**WORK TO COMPLETE**. Write the data below out again, exactly as each line reads.

=== Begin Enclosure ===

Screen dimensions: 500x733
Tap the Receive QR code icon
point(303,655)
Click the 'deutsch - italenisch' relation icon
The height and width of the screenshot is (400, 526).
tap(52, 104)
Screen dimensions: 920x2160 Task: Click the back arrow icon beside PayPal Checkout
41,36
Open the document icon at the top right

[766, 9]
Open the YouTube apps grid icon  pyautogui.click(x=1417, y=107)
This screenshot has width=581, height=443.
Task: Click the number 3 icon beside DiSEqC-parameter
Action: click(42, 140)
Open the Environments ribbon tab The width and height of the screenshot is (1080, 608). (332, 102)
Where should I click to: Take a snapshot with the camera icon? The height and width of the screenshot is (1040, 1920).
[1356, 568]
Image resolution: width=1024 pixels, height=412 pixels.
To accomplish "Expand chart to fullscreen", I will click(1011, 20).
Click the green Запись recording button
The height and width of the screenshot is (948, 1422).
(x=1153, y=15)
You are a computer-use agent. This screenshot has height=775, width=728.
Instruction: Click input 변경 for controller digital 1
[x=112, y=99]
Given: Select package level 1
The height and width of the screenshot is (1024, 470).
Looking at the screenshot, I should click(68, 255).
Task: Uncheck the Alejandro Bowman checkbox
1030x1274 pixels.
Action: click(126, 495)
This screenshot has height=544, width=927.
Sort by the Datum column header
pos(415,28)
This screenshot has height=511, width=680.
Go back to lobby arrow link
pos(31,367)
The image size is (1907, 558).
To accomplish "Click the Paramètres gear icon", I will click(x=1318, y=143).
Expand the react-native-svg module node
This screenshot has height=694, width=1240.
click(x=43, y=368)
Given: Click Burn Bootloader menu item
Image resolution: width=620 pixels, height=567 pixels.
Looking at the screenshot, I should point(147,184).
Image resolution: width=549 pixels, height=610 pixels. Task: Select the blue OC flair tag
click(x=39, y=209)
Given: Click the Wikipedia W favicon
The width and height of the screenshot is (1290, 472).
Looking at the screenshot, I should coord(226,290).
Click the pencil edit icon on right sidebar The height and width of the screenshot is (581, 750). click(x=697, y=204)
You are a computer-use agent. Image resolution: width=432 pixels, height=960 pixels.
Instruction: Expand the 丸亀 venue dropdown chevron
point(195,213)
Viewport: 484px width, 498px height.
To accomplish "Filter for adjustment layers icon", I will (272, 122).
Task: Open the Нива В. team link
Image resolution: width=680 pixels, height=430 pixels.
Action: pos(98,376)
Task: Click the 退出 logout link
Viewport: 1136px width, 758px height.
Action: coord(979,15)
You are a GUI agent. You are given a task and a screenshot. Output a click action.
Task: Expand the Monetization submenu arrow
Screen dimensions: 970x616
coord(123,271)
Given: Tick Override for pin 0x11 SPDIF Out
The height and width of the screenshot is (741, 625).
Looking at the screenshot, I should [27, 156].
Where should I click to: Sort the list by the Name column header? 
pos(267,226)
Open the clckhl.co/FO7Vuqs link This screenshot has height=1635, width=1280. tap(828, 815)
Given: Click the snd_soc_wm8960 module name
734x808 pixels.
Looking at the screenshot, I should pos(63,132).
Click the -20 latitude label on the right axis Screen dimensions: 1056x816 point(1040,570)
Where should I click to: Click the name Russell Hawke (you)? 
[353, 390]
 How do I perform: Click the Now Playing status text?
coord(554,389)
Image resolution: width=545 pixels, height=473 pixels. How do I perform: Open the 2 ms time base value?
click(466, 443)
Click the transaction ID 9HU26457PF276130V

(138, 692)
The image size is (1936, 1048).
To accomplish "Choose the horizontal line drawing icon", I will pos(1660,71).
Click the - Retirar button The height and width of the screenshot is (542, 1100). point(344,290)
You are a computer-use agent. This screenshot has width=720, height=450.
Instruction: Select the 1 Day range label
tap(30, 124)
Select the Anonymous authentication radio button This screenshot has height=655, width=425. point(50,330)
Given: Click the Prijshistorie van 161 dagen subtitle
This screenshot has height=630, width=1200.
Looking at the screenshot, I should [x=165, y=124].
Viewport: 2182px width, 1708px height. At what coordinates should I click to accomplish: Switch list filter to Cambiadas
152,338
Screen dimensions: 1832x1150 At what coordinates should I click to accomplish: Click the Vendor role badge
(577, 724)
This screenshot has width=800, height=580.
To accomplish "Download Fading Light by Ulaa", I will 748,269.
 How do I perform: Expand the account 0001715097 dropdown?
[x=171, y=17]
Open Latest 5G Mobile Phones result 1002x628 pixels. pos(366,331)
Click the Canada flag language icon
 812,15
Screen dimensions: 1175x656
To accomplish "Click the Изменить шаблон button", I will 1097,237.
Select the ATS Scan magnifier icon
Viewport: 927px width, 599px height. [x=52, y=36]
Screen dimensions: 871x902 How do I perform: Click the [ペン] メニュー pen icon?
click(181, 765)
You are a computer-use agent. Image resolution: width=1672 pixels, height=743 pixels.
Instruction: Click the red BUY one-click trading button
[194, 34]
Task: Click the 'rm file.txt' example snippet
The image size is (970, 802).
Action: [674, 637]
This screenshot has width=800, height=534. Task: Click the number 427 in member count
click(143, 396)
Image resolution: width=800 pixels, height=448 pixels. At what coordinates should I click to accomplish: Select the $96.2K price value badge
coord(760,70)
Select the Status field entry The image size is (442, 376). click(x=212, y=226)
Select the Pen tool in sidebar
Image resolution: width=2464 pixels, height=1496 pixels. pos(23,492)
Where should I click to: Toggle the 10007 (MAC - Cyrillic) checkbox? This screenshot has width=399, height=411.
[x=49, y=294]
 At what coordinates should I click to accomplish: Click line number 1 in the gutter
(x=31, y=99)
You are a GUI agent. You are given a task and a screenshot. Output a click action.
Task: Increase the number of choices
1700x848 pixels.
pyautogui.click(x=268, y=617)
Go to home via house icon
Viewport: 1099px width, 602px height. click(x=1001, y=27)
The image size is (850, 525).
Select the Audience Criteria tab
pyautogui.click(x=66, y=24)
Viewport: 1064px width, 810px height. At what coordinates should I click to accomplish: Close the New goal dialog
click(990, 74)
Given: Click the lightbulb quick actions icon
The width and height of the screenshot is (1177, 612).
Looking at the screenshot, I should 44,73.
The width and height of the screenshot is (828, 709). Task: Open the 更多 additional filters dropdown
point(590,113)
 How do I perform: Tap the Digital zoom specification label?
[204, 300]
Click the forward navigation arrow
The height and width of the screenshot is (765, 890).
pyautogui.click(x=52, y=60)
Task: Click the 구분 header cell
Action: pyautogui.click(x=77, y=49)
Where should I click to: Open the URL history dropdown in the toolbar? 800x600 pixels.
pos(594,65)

=== End Enclosure ===

**RESPONSE TO THIS EXERCISE**.
Screen dimensions: 500x733
Tap the Receive QR code icon
point(303,655)
Click the 'deutsch - italenisch' relation icon
The height and width of the screenshot is (400, 526).
tap(52, 104)
Screen dimensions: 920x2160 Task: Click the back arrow icon beside PayPal Checkout
41,36
Open the document icon at the top right

[766, 9]
Open the YouTube apps grid icon  pyautogui.click(x=1417, y=107)
This screenshot has width=581, height=443.
Task: Click the number 3 icon beside DiSEqC-parameter
Action: click(42, 140)
Open the Environments ribbon tab The width and height of the screenshot is (1080, 608). (332, 102)
Where should I click to: Take a snapshot with the camera icon? The height and width of the screenshot is (1040, 1920).
[1356, 568]
Image resolution: width=1024 pixels, height=412 pixels.
To accomplish "Expand chart to fullscreen", I will click(1011, 20).
Click the green Запись recording button
The height and width of the screenshot is (948, 1422).
(x=1153, y=15)
You are a computer-use agent. This screenshot has height=775, width=728.
Instruction: Click input 변경 for controller digital 1
[x=112, y=99]
Given: Select package level 1
The height and width of the screenshot is (1024, 470).
Looking at the screenshot, I should click(68, 255).
Task: Uncheck the Alejandro Bowman checkbox
1030x1274 pixels.
Action: click(126, 495)
This screenshot has height=544, width=927.
Sort by the Datum column header
pos(415,28)
This screenshot has height=511, width=680.
Go back to lobby arrow link
pos(31,367)
The image size is (1907, 558).
To accomplish "Click the Paramètres gear icon", I will click(x=1318, y=143).
Expand the react-native-svg module node
This screenshot has height=694, width=1240.
click(x=43, y=368)
Given: Click Burn Bootloader menu item
Image resolution: width=620 pixels, height=567 pixels.
Looking at the screenshot, I should point(147,184).
Image resolution: width=549 pixels, height=610 pixels. Task: Select the blue OC flair tag
click(x=39, y=209)
Given: Click the Wikipedia W favicon
The width and height of the screenshot is (1290, 472).
Looking at the screenshot, I should coord(226,290).
Click the pencil edit icon on right sidebar The height and width of the screenshot is (581, 750). click(x=697, y=204)
You are a computer-use agent. Image resolution: width=432 pixels, height=960 pixels.
Instruction: Expand the 丸亀 venue dropdown chevron
point(195,213)
Viewport: 484px width, 498px height.
To accomplish "Filter for adjustment layers icon", I will (272, 122).
Task: Open the Нива В. team link
Image resolution: width=680 pixels, height=430 pixels.
Action: pos(98,376)
Task: Click the 退出 logout link
Viewport: 1136px width, 758px height.
Action: coord(979,15)
You are a GUI agent. You are given a task and a screenshot. Output a click action.
Task: Expand the Monetization submenu arrow
Screen dimensions: 970x616
coord(123,271)
Given: Tick Override for pin 0x11 SPDIF Out
The height and width of the screenshot is (741, 625).
Looking at the screenshot, I should [27, 156].
Where should I click to: Sort the list by the Name column header? 
pos(267,226)
Open the clckhl.co/FO7Vuqs link This screenshot has height=1635, width=1280. tap(828, 815)
Given: Click the snd_soc_wm8960 module name
734x808 pixels.
Looking at the screenshot, I should pos(63,132).
Click the -20 latitude label on the right axis Screen dimensions: 1056x816 point(1040,570)
Where should I click to: Click the name Russell Hawke (you)? 
[353, 390]
 How do I perform: Click the Now Playing status text?
coord(554,389)
Image resolution: width=545 pixels, height=473 pixels. How do I perform: Open the 2 ms time base value?
click(466, 443)
Click the transaction ID 9HU26457PF276130V

(138, 692)
The image size is (1936, 1048).
To accomplish "Choose the horizontal line drawing icon", I will pos(1660,71).
Click the - Retirar button The height and width of the screenshot is (542, 1100). point(344,290)
You are a computer-use agent. This screenshot has width=720, height=450.
Instruction: Select the 1 Day range label
tap(30, 124)
Select the Anonymous authentication radio button This screenshot has height=655, width=425. point(50,330)
Given: Click the Prijshistorie van 161 dagen subtitle
This screenshot has height=630, width=1200.
Looking at the screenshot, I should [x=165, y=124].
Viewport: 2182px width, 1708px height. At what coordinates should I click to accomplish: Switch list filter to Cambiadas
152,338
Screen dimensions: 1832x1150 At what coordinates should I click to accomplish: Click the Vendor role badge
(577, 724)
This screenshot has width=800, height=580.
To accomplish "Download Fading Light by Ulaa", I will 748,269.
 How do I perform: Expand the account 0001715097 dropdown?
[x=171, y=17]
Open Latest 5G Mobile Phones result 1002x628 pixels. pos(366,331)
Click the Canada flag language icon
 812,15
Screen dimensions: 1175x656
To accomplish "Click the Изменить шаблон button", I will 1097,237.
Select the ATS Scan magnifier icon
Viewport: 927px width, 599px height. [x=52, y=36]
Screen dimensions: 871x902 How do I perform: Click the [ペン] メニュー pen icon?
click(181, 765)
You are a computer-use agent. Image resolution: width=1672 pixels, height=743 pixels.
Instruction: Click the red BUY one-click trading button
[194, 34]
Task: Click the 'rm file.txt' example snippet
The image size is (970, 802).
Action: [674, 637]
This screenshot has width=800, height=534. Task: Click the number 427 in member count
click(143, 396)
Image resolution: width=800 pixels, height=448 pixels. At what coordinates should I click to accomplish: Select the $96.2K price value badge
coord(760,70)
Select the Status field entry The image size is (442, 376). click(x=212, y=226)
Select the Pen tool in sidebar
Image resolution: width=2464 pixels, height=1496 pixels. pos(23,492)
Where should I click to: Toggle the 10007 (MAC - Cyrillic) checkbox? This screenshot has width=399, height=411.
[x=49, y=294]
 At what coordinates should I click to accomplish: Click line number 1 in the gutter
(x=31, y=99)
You are a GUI agent. You are given a task and a screenshot. Output a click action.
Task: Increase the number of choices
1700x848 pixels.
pyautogui.click(x=268, y=617)
Go to home via house icon
Viewport: 1099px width, 602px height. click(x=1001, y=27)
The image size is (850, 525).
Select the Audience Criteria tab
pyautogui.click(x=66, y=24)
Viewport: 1064px width, 810px height. At what coordinates should I click to accomplish: Close the New goal dialog
click(990, 74)
Given: Click the lightbulb quick actions icon
The width and height of the screenshot is (1177, 612).
Looking at the screenshot, I should 44,73.
The width and height of the screenshot is (828, 709). Task: Open the 更多 additional filters dropdown
point(590,113)
 How do I perform: Tap the Digital zoom specification label?
[204, 300]
Click the forward navigation arrow
The height and width of the screenshot is (765, 890).
pyautogui.click(x=52, y=60)
Task: Click the 구분 header cell
Action: pyautogui.click(x=77, y=49)
Where should I click to: Open the URL history dropdown in the toolbar? 800x600 pixels.
pos(594,65)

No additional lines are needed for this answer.